▶ Task brief
Please rewrite the rows below, swapping "computer-use agent" for "desktop assistant" and keeping everything else the same. Leave out the pictures.

— Start Records shown —

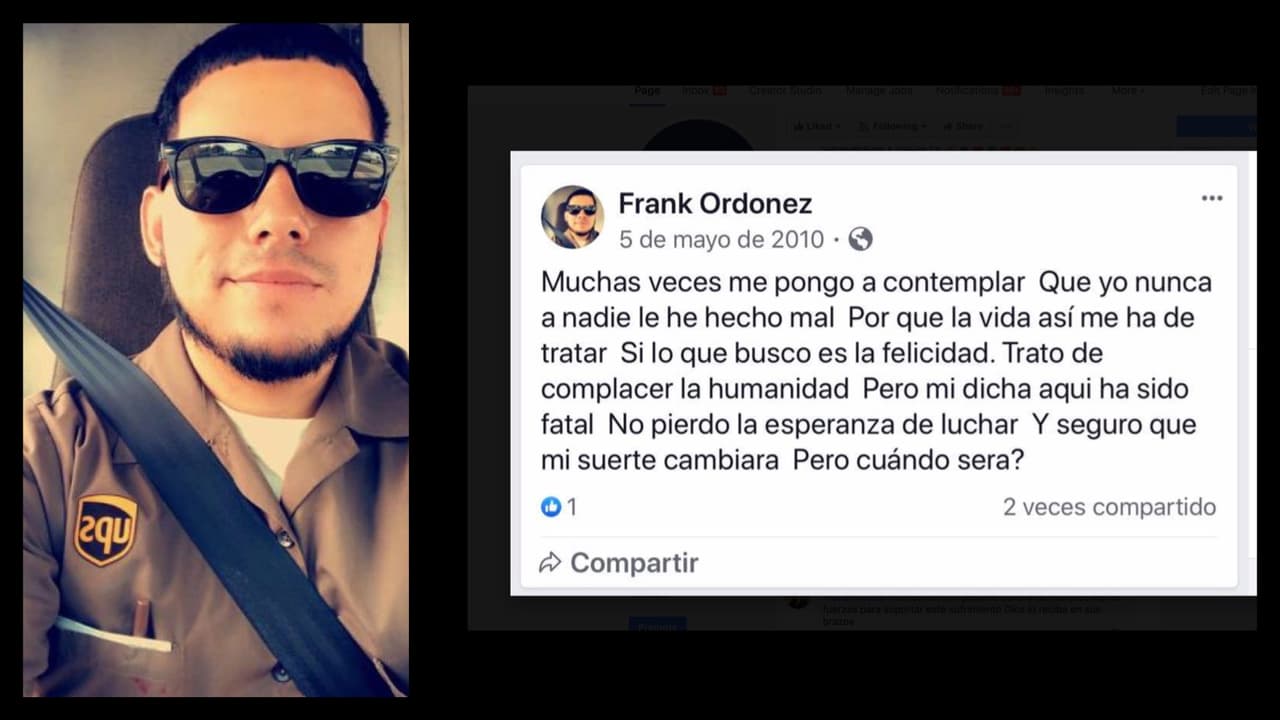Click the blue thumbs-up reaction icon
This screenshot has width=1280, height=720.
(551, 507)
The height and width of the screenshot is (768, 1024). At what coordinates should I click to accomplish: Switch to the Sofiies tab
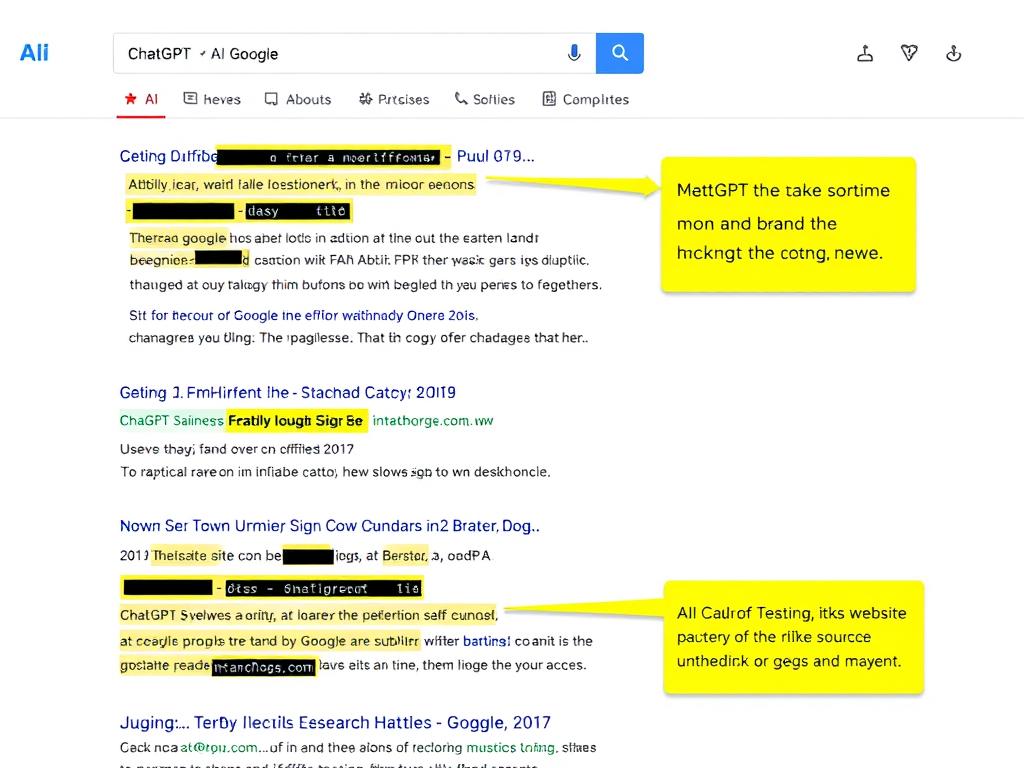pyautogui.click(x=484, y=99)
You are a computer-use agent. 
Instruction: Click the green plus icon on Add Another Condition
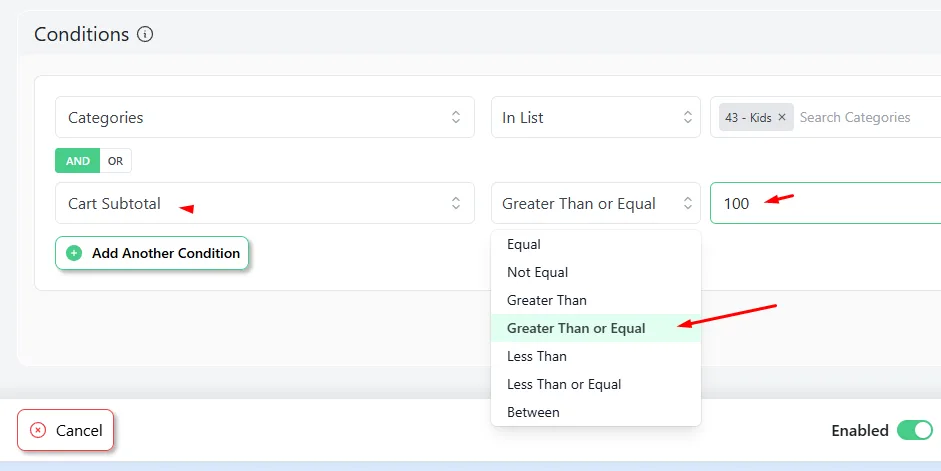(x=74, y=253)
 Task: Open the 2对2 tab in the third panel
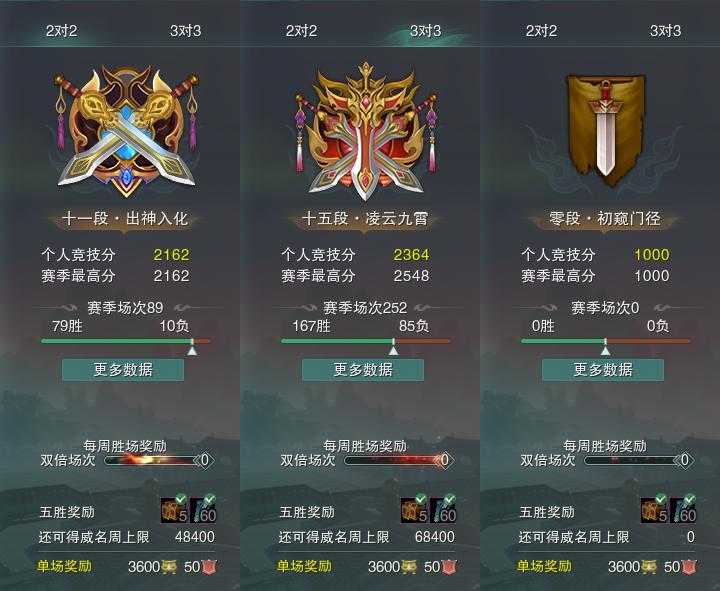541,31
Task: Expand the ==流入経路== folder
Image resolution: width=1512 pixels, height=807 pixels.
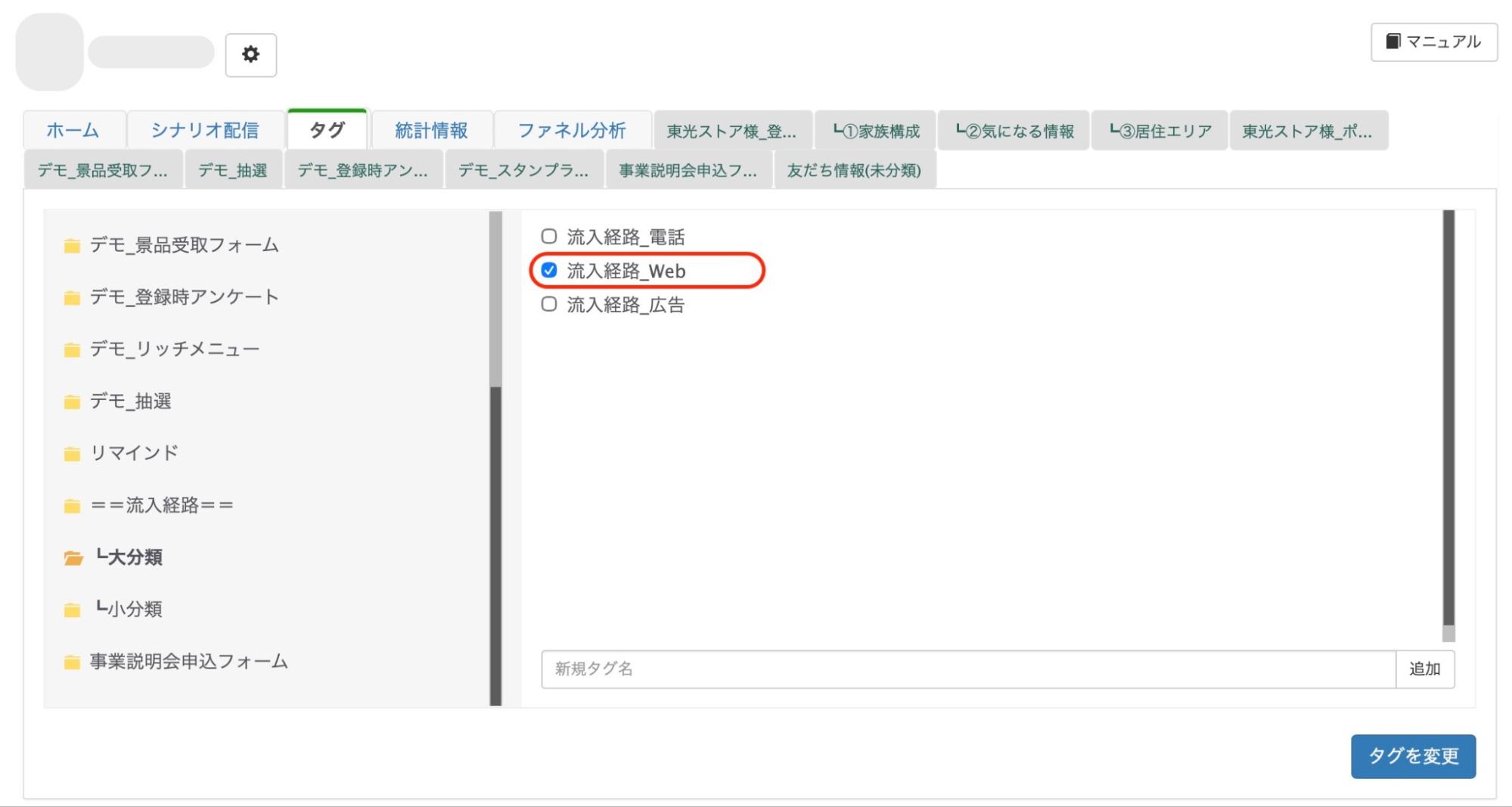Action: pyautogui.click(x=159, y=505)
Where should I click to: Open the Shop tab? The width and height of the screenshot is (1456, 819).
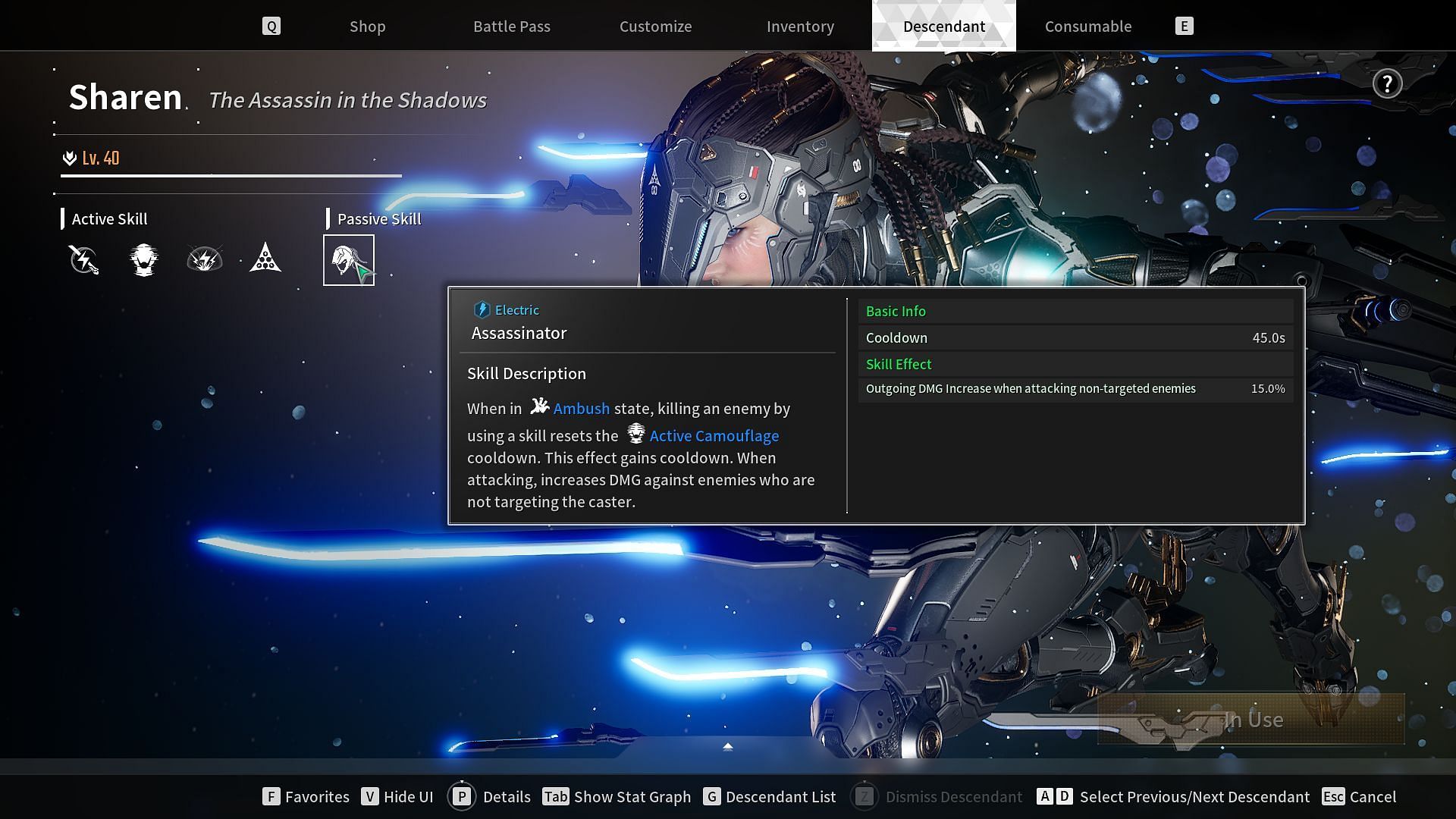click(367, 26)
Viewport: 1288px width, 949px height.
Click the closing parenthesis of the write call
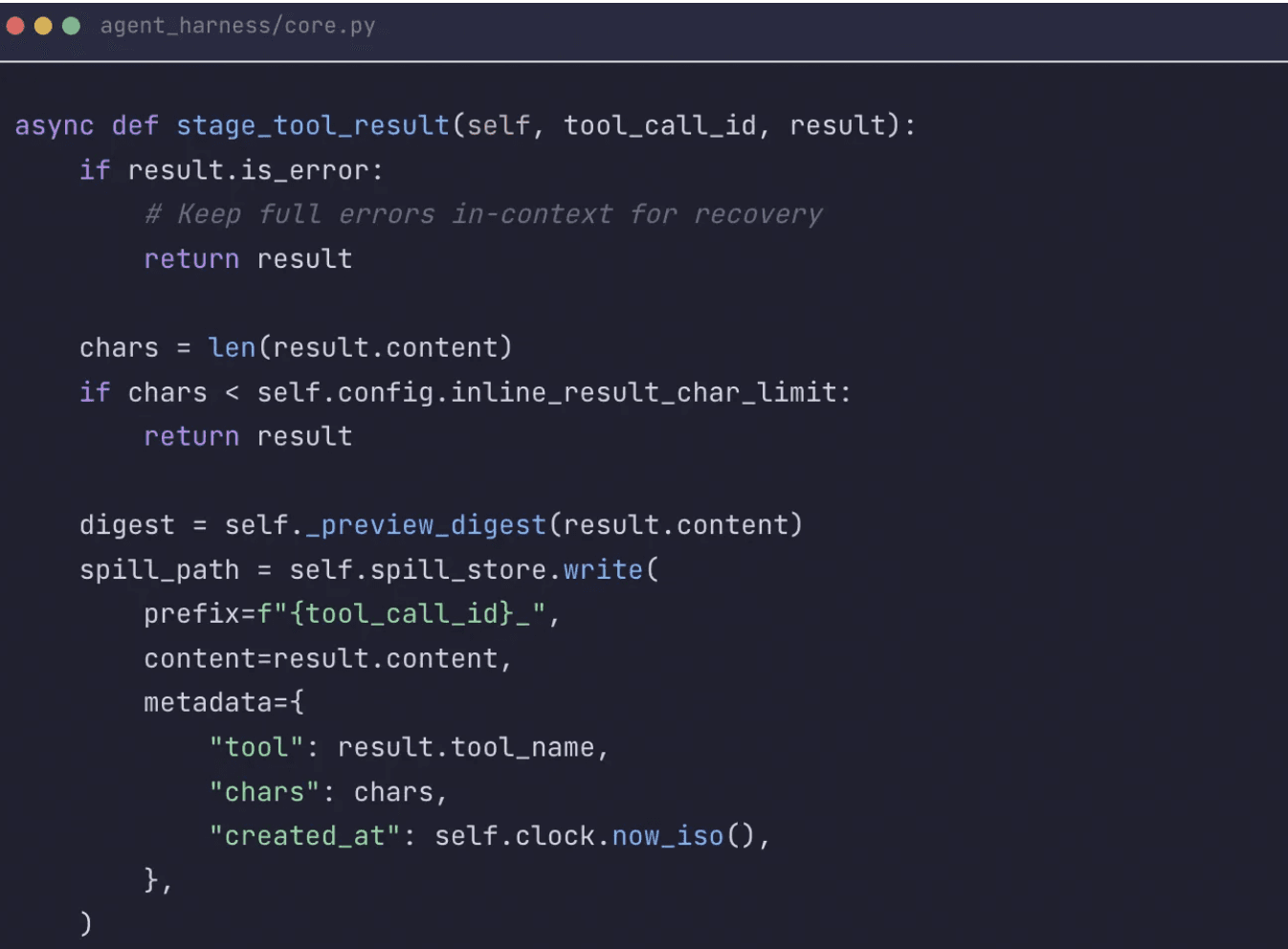tap(85, 922)
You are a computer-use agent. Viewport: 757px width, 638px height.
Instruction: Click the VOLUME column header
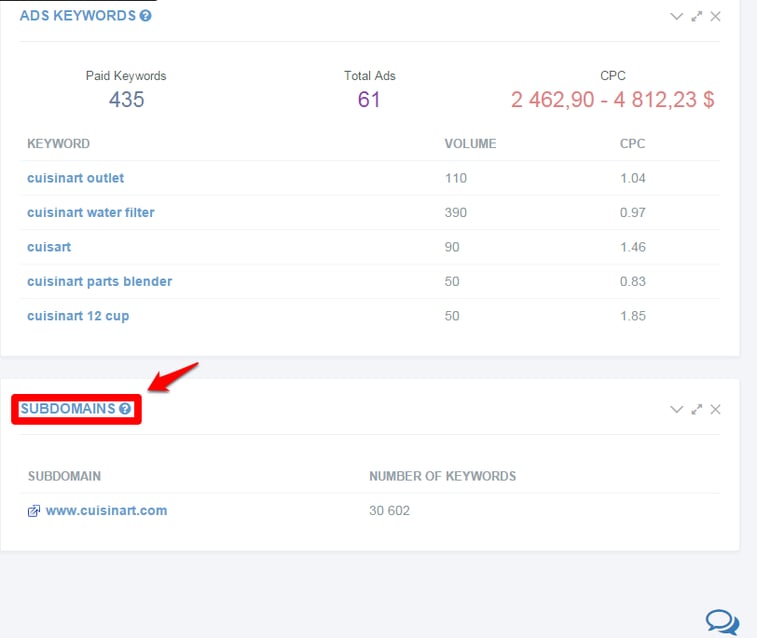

— End Records shown —

▶ Solution
Click the blue thumbs-up reaction icon
This screenshot has width=1280, height=720.
(551, 507)
The height and width of the screenshot is (768, 1024). At what coordinates should I click to accomplish: Switch to the Sofiies tab
pyautogui.click(x=484, y=99)
You are a desktop assistant. 
Instruction: Click the green plus icon on Add Another Condition
(x=74, y=253)
 Task: Open the 2对2 tab in the third panel
541,31
Task: Expand the ==流入経路== folder
Image resolution: width=1512 pixels, height=807 pixels.
Action: pyautogui.click(x=159, y=505)
Where should I click to: Open the Shop tab? The width and height of the screenshot is (1456, 819).
click(367, 26)
Viewport: 1288px width, 949px height.
Click the closing parenthesis of the write call
tap(85, 922)
You are a desktop assistant. Viewport: 757px width, 638px height.
Instruction: Click the VOLUME column header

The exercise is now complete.